* _Problem set_
• A. In the ogrep setup page below, which option makes commands print human-readable text instead of JSON?
• B. List every optional extra that the ogrep setup page below installs in square brackets after "ogrep" in its pip commands.
• C. Carry on the ogrep setup page below from its last line.

* _Provided text_

----

CLI (recommended: pip)
Simple pip install. Add optional extras for AST and reranking.
# Basic install
pip install ogrep
# With AST chunking (recommended)
pip install "ogrep[ast]"
# With reranking
pip install "ogrep[rerank]"
# Full install (AST + reranking)
pip install "ogrep[ast,rerank]"
Claude Code
Marketplace plugin + Skills integration. This is the primary integration mode for Claude Code.
/plugin marketplace add gplv2/ogrep-marketplace
/plugin install ogrep@ogrep-marketplace
Get Started
Pick your embedding provider. Index once. Query forever. AST chunking is automatic.
# Install with AST support
pip install "ogrep[ast]"
# Choose your embedding provider:
## Option A: Voyage AI (best quality, MRR 0.717)
pip install "ogrep[voyage]"
export VOYAGE_API_KEY="pa-..."
ogrep index . -m voyage-code-3
ogrep query "where is authentication handled?"
## Option B: OpenAI (best value, MRR 0.700)
export OPENAI_API_KEY="sk-..."
ogrep index . -m small
ogrep query "where is authentication handled?"
## Option C: Local/Free (MRR ~0.63 with reranking)
pip install "ogrep[rerank-light]"
export OGREP_BASE_URL=http://localhost:1234/v1
ogrep index . -m nomic
ogrep query "where is authentication handled?" --rerank
# Check index status
ogrep status
JSON Output is Default
All commands output JSON by default. Use --no-json for human-readable text.
The JSON includes confidence scoring, language detection, and search stats.
{
"query": "database connections",
"results": [
{
"rank": 1,
"chunk_ref": "src/db.py:2",
"score": 0.72,
"confidence": {"level": "high", "relative_pct": 100.0},
"language": "python",
"text": "def connect_to_database(config):\n ..."

----

* _Records supplied_
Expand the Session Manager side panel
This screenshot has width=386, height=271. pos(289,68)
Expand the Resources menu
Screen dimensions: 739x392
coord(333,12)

----

* _Task-by-task outputs_
• A. --no-json

• B. ast, rerank, voyage, rerank-light

• C.
}
],
"stats": {
"search_mode": "hybrid",
"reranked": false,
"ast_mode": true
}
}
Fast
Local SQLite index. Semantic queries ~200ms. Fulltext queries ~5ms.
Accurate
AST chunking preserves code structure. Hybrid search combines meaning + keywords.
Cost-aware
Index once, reuse forever. Embedding tokens only. No chat model required.
FAQ
Short answers to the questions people ask immediately.
Is this MCP?
No. ogrep is primarily delivered as a Claude Code marketplace plugin that exposes a Skill-style workflow. You run indexing and queries locally; Claude Code can call into it as a tool without requiring an MCP server.
Does ogrep use tokens?
ogrep uses embeddings for indexing and query retrieval. With local embeddings, there is no per-token bill. With cloud embeddings, indexing costs embedding tokens (and a small amount per query). ogrep does not require a chat model; chat/completion tokens are only spent if you choose to have an LLM interpret the retrieved snippets.
Is AST chunking automatic now?
Yes! As of v0.8, AST chunking is enabled by default when tree-sitter is installed.
Install with pip install "ogrep[ast]" and just run ogrep index ..
Use --no-ast to disable if needed.
Should I use --rerank?
Only with local embeddings like Nomic. Our benchmarks show reranking hurts Voyage and OpenAI results by 12-21%.
If you're using local embeddings, --rerank with FlashRank helps. Otherwise, skip it.
Which embedding model should I use?
Voyage AI (voyage-code-3) for best quality. OpenAI (text-embedding-3-small) for best value. Nomic (local) for free/offline use. See the recommendations section for benchmarks.
Where does the index live?
By default: .ogrep/index.sqlite. It is a single local file, so it is easy to keep per repo or per profile.
How do I get better results?
1. Use AST chunking: install pip install "ogrep[ast]" (enabled by default)
2. Use reranking with local embeddings: --rerank (skip for Voyage/OpenAI)
3. Tune chunk size: ogrep tune .
4. Use fulltext mode for exact identifiers: --mode fulltext
What does the JSON hint mean?
When querying an index built without AST chunking, the JSON output includes a hint:
"hint": "Index was built without AST chunking. For better semantic boundaries, run: ogrep reindex .".
This tells AI tools to suggest rebuilding the index with AST (now the default) for better results.